■ **Exercise details**: Everything from the first line of the material below through the line containing "Viewport: 768px width, 768px height." must be retyped exactly, and nothing past it.

■ **Task material**:
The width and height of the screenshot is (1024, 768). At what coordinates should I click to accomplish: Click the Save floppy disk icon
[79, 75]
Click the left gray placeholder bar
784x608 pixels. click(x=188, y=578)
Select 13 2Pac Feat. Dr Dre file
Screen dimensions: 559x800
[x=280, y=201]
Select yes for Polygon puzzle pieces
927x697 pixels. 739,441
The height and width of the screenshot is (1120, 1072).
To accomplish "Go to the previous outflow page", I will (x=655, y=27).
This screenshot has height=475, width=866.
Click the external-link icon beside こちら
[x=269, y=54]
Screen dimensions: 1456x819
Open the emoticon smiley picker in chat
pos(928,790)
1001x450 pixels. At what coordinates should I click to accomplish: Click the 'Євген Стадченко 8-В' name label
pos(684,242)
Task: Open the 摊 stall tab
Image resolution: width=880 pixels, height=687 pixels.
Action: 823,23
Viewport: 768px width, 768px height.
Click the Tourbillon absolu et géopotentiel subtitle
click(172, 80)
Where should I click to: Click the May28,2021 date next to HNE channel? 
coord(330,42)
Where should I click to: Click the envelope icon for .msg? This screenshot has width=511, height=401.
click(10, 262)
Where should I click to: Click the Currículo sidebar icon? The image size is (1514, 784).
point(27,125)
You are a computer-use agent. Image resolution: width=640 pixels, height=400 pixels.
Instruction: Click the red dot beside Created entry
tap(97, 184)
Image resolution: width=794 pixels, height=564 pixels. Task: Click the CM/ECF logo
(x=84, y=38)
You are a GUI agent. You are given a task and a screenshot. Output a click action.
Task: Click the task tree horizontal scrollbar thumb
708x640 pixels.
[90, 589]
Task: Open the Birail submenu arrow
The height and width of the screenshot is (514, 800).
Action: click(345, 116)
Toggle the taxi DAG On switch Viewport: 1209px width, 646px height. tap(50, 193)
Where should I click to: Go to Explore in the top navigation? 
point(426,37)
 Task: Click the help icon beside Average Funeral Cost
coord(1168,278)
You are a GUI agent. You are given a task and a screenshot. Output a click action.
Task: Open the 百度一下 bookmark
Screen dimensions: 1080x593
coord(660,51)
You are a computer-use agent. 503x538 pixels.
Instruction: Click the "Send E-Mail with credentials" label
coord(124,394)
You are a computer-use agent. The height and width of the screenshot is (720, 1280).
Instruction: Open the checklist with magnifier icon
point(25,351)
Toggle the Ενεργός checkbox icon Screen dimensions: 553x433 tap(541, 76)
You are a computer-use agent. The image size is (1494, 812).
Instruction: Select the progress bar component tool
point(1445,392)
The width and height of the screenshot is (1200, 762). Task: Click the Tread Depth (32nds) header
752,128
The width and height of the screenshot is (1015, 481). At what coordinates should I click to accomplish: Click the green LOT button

■ **Answer for this exercise**:
The width and height of the screenshot is (1024, 768). At what coordinates should I click to accomplish: Click the Save floppy disk icon
[79, 75]
Click the left gray placeholder bar
784x608 pixels. click(x=188, y=578)
Select 13 2Pac Feat. Dr Dre file
Screen dimensions: 559x800
[x=280, y=201]
Select yes for Polygon puzzle pieces
927x697 pixels. 739,441
The height and width of the screenshot is (1120, 1072).
To accomplish "Go to the previous outflow page", I will (x=655, y=27).
This screenshot has height=475, width=866.
Click the external-link icon beside こちら
[x=269, y=54]
Screen dimensions: 1456x819
Open the emoticon smiley picker in chat
pos(928,790)
1001x450 pixels. At what coordinates should I click to accomplish: Click the 'Євген Стадченко 8-В' name label
pos(684,242)
Task: Open the 摊 stall tab
Image resolution: width=880 pixels, height=687 pixels.
Action: 823,23
Viewport: 768px width, 768px height.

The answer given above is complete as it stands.